(Stored data)
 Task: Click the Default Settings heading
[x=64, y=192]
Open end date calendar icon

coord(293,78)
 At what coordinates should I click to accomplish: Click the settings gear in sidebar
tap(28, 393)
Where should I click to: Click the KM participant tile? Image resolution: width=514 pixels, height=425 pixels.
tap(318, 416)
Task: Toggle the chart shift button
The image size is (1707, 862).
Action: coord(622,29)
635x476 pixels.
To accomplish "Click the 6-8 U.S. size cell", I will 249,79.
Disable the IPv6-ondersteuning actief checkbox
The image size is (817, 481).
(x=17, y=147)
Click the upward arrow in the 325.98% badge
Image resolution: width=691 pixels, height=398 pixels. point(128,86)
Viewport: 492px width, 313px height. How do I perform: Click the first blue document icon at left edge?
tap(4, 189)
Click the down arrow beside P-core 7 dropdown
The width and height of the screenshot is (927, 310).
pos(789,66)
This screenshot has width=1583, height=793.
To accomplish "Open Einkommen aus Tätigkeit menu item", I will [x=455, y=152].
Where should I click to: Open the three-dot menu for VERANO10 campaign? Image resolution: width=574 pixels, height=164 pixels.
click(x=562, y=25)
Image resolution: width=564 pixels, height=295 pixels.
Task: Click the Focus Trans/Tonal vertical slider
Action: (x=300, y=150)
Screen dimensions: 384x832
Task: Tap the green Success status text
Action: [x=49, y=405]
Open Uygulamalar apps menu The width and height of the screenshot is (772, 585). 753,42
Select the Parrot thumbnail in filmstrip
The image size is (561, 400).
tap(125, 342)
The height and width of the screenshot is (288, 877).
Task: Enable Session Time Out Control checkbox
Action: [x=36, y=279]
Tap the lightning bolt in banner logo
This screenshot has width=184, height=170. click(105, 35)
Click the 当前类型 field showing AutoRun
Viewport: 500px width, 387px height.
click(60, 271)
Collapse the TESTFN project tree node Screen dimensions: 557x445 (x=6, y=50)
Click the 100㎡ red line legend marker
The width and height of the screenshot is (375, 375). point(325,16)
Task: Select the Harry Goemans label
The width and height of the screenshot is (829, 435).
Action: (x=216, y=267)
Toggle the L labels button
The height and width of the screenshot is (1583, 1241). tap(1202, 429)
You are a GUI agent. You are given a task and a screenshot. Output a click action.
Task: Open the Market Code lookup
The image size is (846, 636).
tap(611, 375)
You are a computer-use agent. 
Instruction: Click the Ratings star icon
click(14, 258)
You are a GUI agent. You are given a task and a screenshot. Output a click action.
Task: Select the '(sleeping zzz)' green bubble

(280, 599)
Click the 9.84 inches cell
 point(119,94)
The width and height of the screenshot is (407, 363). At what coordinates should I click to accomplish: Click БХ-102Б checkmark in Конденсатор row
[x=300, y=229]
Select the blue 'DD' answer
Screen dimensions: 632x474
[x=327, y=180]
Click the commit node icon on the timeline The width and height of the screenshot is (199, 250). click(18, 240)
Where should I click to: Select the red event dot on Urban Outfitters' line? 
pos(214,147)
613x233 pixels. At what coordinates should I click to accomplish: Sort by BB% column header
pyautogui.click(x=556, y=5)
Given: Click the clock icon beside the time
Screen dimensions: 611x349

### Your objective
Look through the records and gather every line containing "node".

### Solution
Collapse the TESTFN project tree node Screen dimensions: 557x445 (x=6, y=50)
Click the commit node icon on the timeline The width and height of the screenshot is (199, 250). click(18, 240)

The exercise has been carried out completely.